Top Feeder Companies to Columbia B-School

Columbia Business School seems to love MBA applicants from Deloitte Consulting. The Big Four consulting firm, a major recruiter of MBAs, has the largest single contingent of students among this year’s incoming MBA candidates: nearly 5% of the Class of 2013.

Deloitte has placed big elsewhere this year. The firm has sent the fifth largest single group to Harvard Business School, the seventh largest to Wharton, and the second largest to the Johnson School at Cornell University.

According to an analysis of Columbia’s Class of 2013 Facebook page profiles, Deloitte has twice as many MBA students in the class as McKinsey & Co., the second largest supplier of talent to the program this year. The Facebook sample shows 20 former employees from Deloitte versus 10 from McKinsey.

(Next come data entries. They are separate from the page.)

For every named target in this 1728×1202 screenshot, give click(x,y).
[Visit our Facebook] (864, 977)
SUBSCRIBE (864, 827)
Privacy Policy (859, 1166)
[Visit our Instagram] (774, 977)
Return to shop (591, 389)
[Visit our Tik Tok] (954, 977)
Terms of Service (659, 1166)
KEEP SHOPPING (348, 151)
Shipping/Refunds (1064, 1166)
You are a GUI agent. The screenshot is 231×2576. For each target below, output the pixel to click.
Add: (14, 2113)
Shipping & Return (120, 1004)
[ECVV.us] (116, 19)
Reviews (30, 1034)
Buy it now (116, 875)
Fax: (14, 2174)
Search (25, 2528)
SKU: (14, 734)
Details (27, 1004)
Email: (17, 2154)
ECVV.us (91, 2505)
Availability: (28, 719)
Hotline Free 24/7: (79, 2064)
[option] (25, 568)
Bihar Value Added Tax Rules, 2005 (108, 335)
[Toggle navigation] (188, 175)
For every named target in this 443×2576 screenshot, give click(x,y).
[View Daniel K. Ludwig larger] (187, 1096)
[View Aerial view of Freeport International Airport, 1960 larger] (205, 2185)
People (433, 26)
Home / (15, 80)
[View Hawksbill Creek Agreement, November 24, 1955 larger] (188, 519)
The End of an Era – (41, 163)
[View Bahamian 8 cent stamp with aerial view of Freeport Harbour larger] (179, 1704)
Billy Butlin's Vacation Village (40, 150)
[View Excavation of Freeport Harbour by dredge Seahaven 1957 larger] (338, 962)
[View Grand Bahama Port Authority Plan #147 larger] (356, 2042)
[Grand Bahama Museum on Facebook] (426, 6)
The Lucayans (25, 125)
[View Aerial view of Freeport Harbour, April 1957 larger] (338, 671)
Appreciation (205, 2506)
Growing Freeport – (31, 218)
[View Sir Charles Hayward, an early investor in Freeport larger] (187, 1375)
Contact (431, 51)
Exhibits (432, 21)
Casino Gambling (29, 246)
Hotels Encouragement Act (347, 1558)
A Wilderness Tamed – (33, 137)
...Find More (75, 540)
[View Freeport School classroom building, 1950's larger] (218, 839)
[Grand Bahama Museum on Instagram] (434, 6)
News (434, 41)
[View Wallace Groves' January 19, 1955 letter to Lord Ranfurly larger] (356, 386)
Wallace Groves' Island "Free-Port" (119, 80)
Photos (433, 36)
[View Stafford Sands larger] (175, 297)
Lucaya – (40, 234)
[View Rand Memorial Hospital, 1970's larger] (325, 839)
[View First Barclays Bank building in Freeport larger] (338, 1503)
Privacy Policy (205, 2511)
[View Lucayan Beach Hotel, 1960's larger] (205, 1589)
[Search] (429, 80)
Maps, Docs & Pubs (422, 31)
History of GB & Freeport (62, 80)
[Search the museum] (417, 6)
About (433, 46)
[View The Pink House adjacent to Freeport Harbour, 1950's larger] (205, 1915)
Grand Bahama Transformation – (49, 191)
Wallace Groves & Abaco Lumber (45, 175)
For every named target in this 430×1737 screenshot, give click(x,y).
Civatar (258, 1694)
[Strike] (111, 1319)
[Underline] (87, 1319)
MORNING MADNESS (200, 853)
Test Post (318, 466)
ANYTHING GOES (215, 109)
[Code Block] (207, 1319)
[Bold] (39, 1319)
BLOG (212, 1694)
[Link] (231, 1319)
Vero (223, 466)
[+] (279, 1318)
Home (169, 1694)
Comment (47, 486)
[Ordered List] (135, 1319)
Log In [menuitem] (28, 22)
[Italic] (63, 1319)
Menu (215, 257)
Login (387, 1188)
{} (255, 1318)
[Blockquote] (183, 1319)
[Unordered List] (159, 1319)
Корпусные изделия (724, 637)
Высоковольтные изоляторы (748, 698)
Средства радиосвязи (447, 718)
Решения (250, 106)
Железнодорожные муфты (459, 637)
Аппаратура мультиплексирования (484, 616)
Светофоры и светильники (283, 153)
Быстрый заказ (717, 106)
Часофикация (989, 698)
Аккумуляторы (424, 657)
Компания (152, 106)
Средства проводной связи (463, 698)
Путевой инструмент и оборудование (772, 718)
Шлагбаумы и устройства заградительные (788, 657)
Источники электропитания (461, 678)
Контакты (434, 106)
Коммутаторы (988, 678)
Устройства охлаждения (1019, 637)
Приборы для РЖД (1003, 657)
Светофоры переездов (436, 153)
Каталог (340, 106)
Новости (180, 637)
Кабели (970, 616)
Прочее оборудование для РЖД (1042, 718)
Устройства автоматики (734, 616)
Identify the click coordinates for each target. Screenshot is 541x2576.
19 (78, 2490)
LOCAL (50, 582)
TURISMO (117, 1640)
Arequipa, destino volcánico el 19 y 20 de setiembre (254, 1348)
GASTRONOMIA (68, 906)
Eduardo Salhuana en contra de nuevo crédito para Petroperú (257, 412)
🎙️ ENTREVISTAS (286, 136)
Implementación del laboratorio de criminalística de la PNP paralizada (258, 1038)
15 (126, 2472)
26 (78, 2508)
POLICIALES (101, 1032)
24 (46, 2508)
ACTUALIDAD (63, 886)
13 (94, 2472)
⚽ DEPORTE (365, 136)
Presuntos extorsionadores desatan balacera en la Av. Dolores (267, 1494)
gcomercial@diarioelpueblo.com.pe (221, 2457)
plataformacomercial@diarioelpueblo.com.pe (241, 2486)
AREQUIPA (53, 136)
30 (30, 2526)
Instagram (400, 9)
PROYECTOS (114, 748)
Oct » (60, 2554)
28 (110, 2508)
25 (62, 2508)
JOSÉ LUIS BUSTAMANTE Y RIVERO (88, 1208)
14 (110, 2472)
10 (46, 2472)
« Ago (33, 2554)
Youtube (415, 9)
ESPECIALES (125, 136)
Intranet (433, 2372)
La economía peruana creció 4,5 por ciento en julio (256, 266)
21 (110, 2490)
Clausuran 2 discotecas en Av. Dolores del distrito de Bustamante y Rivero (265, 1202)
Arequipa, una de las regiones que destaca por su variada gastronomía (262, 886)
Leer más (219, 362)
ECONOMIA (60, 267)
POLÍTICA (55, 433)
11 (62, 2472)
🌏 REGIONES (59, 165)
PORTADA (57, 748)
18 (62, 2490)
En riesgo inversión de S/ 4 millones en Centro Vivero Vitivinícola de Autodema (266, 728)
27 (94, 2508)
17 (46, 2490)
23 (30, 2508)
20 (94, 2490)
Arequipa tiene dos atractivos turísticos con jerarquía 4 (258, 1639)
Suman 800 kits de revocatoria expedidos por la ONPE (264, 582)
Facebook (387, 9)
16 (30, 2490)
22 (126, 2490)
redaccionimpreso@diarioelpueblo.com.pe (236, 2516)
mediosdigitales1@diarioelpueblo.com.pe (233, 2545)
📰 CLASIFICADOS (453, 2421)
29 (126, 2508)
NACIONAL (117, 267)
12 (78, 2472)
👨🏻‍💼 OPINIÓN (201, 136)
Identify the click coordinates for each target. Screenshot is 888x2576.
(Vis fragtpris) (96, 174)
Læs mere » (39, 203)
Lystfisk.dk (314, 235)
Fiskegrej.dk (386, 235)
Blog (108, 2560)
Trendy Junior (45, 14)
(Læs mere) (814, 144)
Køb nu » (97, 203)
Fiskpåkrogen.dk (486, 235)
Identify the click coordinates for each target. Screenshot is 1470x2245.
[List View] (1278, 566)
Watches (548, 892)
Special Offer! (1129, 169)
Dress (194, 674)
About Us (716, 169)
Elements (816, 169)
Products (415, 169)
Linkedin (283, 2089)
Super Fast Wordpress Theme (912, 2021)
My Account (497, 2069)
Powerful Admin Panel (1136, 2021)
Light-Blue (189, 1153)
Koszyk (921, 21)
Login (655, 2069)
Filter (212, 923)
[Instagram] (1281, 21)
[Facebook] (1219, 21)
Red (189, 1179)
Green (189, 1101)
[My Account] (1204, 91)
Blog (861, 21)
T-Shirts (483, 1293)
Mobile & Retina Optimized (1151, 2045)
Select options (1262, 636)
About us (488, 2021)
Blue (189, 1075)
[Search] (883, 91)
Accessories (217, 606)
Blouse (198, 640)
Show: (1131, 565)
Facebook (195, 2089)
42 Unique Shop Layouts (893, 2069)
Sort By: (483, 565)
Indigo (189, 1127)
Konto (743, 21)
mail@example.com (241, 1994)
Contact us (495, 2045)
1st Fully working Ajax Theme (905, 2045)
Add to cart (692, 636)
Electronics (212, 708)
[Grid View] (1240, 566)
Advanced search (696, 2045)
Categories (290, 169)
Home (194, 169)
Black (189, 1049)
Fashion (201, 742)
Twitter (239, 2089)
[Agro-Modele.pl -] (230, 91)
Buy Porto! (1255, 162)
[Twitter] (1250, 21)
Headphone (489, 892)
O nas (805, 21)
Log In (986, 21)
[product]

Rounding out the top five company feeders are Citigroup, J.P. Morgan and Booz & Co. More consulting firms and financial companies filled out the top ten feeder companies to Columbia: Accenture, Bain, Boston Consulting Group, Corporate Executive Board, Deutsche Bank, Goldman Sachs, and Morgan Stanley. The only exception to the dominance of consulting and investment banking? The U.S. Army which has half a dozen members in the Facebook sample.

The Facebook data provides a rare glimpse into the educational and work backgrounds of the students accepted and enrolled at Columbia Business School. B-schools keep this information close to the vest, never disclosing this information in typical class profiles. Yet, it can often loom larger in admission decisions than an overall grade point average, a GMAT score, or the quality of the required essays. In fact, a company’s track record in sending employees to a school can often be an important sign of that firm’s stature in the eyes of admission officials.

The Columbia data was collected from the Facebook page for the Class of 2013. Poets&Quants was able to identify and confirm the undergraduate backgrounds of some 409 members of the class of 548 students who enrolled this August. (Columbia says it expects to enroll another 200 MBA students in its January start term). We then used that sample to estimate the number of students from any one institution in the full class.

There’s an extraordinary likeness to the incoming classes at other top schools. Ten of the top 13 feeder companies at Columbia, for example, are among the top 13 at Harvard Business School this year. The only three exceptions not among Harvard’s top 13: Accenture, the Corporate Executive Board, and Deutsche Bank. The companies were identical to Wharton’s top 11 firms with the exception of only Citigroup and the Corporate Executive Board.

The full list of Columbia Business School’s feeder organizations includes 21 employers that have just two students in the sample and an estimated three in the class. They range from financial players such as Gabelli, Glenview Capital, Lazard, PIMCO, and the Royal Bank of Scotland to Kraft Foods, Northrup Grumman, and Travelers.